PGA Tour player Anthony Kim swung from Hambric Sports Management to IMG in 2008.
Officials from IMG and Hambric Sports declined comment. Attempts to reach Kim for comment were unsuccessful.

“The parties state that they have settled in principal all claims between them,” according to the notice.
Hambric also sued another agency, Gaylord Sports Management, and Kim’s adviser, Sterling Ball, in regard to the matter. The settlement with IMG and Kim “does not implicate or end the ongoing dispute” with Gaylord and Ball, the notice of settlement states.

AGENT HANDCUFFING ROCKS COMBINE: Every year it seems, in the business of representing premier college football players headed for the NFL draft, there is some sort of controversy involving at least one high-profile agent. Some years, the drama involves a prospect’s agent switch, and there have been at least a couple of public arguments that have almost resulted in fisticuffs over an agent firing.

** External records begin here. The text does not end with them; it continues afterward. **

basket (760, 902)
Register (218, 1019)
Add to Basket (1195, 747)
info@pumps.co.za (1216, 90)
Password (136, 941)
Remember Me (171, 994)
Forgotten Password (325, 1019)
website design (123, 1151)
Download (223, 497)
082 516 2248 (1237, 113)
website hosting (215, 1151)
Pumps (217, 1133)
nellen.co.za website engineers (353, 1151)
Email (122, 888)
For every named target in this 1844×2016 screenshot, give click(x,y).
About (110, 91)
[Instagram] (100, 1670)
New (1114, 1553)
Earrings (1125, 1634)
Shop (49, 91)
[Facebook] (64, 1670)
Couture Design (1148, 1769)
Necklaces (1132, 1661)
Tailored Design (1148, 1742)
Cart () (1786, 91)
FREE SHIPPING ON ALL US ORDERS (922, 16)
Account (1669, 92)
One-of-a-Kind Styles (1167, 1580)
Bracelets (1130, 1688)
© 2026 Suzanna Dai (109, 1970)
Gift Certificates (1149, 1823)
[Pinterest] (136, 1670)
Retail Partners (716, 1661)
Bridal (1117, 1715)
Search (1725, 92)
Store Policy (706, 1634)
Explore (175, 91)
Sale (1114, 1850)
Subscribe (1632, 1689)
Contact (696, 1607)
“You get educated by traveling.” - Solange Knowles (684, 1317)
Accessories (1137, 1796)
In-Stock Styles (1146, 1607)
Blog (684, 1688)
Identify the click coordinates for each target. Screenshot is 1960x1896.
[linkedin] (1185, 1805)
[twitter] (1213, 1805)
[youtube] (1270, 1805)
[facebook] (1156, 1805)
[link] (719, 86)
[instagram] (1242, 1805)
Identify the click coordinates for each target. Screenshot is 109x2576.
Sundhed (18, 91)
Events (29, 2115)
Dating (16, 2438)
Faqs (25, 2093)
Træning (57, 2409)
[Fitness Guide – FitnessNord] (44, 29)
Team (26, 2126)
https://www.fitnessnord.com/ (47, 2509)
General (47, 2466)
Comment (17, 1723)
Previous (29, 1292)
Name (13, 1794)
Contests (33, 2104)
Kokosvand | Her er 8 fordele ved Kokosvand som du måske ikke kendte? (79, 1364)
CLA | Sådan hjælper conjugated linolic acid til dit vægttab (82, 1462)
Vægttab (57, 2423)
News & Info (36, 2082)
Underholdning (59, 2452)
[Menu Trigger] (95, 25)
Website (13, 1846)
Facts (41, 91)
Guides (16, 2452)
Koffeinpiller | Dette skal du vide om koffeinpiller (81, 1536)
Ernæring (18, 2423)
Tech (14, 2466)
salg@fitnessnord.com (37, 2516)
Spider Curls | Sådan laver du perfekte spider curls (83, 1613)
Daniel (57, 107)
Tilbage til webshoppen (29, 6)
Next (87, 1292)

Last week, the agent rumor mill went into overdrive with talk that a high-profile NFL agent was handcuffed for some alleged wrongdoing involving access to players at the NFL combine in Indianapolis. As happens in the NFL agent community, the story grew larger than life, as it continued for days without any official comment from Indianapolis police or the NFL as to what happened, with several high-profile agents from at least two different agencies rumored to be involved in some way.

After an Internet report naming prominent agent Pat Dye Jr. as the agent handcuffed, Dye acknowledged that he was detained by Indianapolis police and later released for entering the Crowne Plaza, the players’ hotel.
The Crowne Plaza is one of a few areas set up for the combine that NFL Scouting, the company that runs the event, has deemed “secure” to only allow players, the NFL and NFL Scouting staff.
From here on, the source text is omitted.